Publicado 14/07/2026 08:27

A Suprema Corte suspende por 90 dias as visitas de Flávio Bolsonaro ao ex-presidente por violação das medidas cautelares

A decisão significa que o pré-candidato não poderá se encontrar com seu pai até depois do primeiro turno das eleições

Archivo - Arquivo - 16 de março de 2025, Rio de Janeiro, Rio de Janeiro, Brasil: Rio de Janeiro (RJ), 16/03/2025 – protesto contra Bolsonaro/Copacabana/anistia/STF: protesto contra Bolsonaro realizado na Praia de Copacabana, no Rio de Janeiro (RJ), neste
Europa Press/Contacto/Saulo Angelo - Arquivo

MADRID, 14 jul. (EUROPA PRESS) -

O juiz do Supremo Tribunal Federal Alexandre de Moraes suspendeu por 90 dias as visitas do pré-candidato Flávio Bolsonaro a seu pai, o ex-presidente Jair Bolsonaro — que está em prisão domiciliar —, por ter lido, no último fim de semana, uma carta em seu nome nas redes sociais, infringindo assim uma das medidas cautelares impostas em troca do cumprimento da pena por golpe de Estado em sua residência.

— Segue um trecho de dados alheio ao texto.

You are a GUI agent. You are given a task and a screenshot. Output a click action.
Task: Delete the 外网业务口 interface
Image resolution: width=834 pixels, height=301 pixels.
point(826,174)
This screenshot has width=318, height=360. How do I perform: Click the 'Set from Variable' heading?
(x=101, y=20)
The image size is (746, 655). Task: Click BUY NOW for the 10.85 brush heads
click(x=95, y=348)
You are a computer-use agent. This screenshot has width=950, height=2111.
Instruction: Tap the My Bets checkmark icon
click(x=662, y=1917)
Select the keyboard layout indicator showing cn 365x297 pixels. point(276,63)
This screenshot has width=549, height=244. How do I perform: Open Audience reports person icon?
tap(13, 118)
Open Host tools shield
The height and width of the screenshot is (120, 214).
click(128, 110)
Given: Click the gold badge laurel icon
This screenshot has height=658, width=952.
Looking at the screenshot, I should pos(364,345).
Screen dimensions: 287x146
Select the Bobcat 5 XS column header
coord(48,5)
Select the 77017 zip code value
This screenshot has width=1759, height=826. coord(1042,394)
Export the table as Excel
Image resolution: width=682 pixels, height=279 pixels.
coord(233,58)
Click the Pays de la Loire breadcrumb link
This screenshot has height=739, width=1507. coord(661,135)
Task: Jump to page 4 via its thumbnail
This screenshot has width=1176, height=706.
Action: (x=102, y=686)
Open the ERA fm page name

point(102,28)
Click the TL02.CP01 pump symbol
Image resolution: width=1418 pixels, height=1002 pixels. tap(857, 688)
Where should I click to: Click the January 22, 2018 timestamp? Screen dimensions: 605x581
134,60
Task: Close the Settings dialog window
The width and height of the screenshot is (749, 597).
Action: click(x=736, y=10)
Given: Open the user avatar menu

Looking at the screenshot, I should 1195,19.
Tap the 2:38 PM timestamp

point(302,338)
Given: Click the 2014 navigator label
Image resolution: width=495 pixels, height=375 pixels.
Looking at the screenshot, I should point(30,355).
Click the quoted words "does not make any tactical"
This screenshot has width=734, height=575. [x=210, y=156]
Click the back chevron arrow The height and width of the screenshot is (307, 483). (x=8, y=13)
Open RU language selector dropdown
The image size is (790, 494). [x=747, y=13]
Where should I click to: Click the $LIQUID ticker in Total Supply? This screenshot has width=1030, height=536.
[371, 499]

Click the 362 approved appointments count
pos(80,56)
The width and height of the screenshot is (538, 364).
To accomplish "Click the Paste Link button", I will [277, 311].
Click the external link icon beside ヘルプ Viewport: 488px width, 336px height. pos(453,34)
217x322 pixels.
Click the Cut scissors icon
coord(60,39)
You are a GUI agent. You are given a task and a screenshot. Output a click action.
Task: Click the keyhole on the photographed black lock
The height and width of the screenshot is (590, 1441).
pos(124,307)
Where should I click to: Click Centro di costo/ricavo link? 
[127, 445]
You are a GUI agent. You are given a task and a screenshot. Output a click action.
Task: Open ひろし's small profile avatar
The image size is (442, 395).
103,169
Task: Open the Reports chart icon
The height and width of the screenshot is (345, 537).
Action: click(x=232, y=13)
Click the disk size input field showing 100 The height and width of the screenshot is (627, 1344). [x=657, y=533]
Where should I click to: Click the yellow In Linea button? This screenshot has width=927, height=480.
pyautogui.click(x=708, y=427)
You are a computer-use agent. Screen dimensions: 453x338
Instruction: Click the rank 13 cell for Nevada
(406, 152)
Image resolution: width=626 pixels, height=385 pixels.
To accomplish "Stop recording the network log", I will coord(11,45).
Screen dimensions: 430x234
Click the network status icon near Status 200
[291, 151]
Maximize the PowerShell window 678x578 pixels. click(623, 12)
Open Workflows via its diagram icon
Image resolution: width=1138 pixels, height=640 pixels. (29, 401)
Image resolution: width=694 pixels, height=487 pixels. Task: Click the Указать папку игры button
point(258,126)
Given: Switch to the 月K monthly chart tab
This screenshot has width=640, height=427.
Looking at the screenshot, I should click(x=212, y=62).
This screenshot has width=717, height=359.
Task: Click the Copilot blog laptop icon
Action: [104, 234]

Em meio à disputa dentro do clã Bolsonaro, protagonizada pela ex-primeira-dama Michelle Bolsonaro e pelo filho mais velho do ex-presidente, Flávio, no fim de semana, este leu nas redes sociais uma carta em nome de seu pai, na qual o denomina “pré-candidato” e instava a deixar “de lado as diferenças” de vista às eleições de outubro.

No entanto, para De Moraes, juiz responsável pelo inquérito contra Bolsonaro por golpe de Estado, esse episódio viola a proibição que ele impôs ao ex-presidente brasileiro de utilizar as redes sociais diretamente ou por meio de terceiros.

“A declaração de seu filho Flávio Bolsonaro (...) sugere que o condenado estava plenamente ciente de que sua carta seria divulgada nas redes sociais, o que também constituiria uma violação da medida cautelar à qual está sujeito”, explicou o juiz, que concedeu 48 horas à defesa para apresentar alegações.

Além disso, De Moraes destacou que, no vídeo, são utilizadas “expressões com carga semântica equivalente a um pedido explícito de voto, o que pode constituir propaganda eleitoral antecipada em um período proibido pela legislação”, razão pela qual o caso deve ser investigado pelas autoridades eleitorais.

Caso as alegações não sejam aceitas, Flávio, que ainda é pré-candidato do Partido Liberal (PL), não poderia se reunir com seu pai até meados de outubro, poucos dias antes de um eventual segundo turno dessas eleições gerais, nas quais o presidente Luiz Inácio Lula da Silva aspira a renovar seu mandato.

FLÁVIO ATACA DE MORAES E PROMETE HONRAR SEU PAI

A reação de Flávio à decisão do juiz não se fez esperar e, pouco depois, ele voltou às redes sociais para acusá-lo de tentar interferir no processo eleitoral e isolar politicamente seu pai, que será, segundo ele, quem lhe entregará a faixa presidencial na cerimônia de posse, em janeiro de 2027.

“Lembrem-se das minhas palavras. Vocês vão testemunhar essa cena. Em nome de Jesus, vocês vão testemunhar essa cena”, previu o pré-candidato, que assumiu como compromisso “resgatar o Brasil” e “honrar o presidente Bolsonaro e todos os perseguidos de 8 de janeiro”, em alusão aos golpistas detidos.

Vale lembrar que, historicamente, quem entrega a faixa presidencial ao presidente eleito é aquele que o antecede. Uma tradição que o próprio Bolsonaro quebrou em 2023 ao viajar para os Estados Unidos dias antes da posse de Lula.

O ex-líder do Brasil cumpre, por motivos humanitários, sua pena de 27 anos de prisão por crimes de golpe de Estado em sua residência na capital, Brasília. Ao longo de todo o processo judicial, houve várias ocasiões em que ele tentou contornar as medidas cautelares, não apenas utilizando redes sociais por meio de terceiros, mas também chegando a quebrar sua tornozeleira eletrônica.

Recentemente, a descoberta de uma pistola em seu nome, que estava em posse de um de seus guarda-costas durante uma blitz rodoviária de rotina, colocou em risco o benefício penitenciário que lhe foi concedido temporariamente até que sua saúde melhore.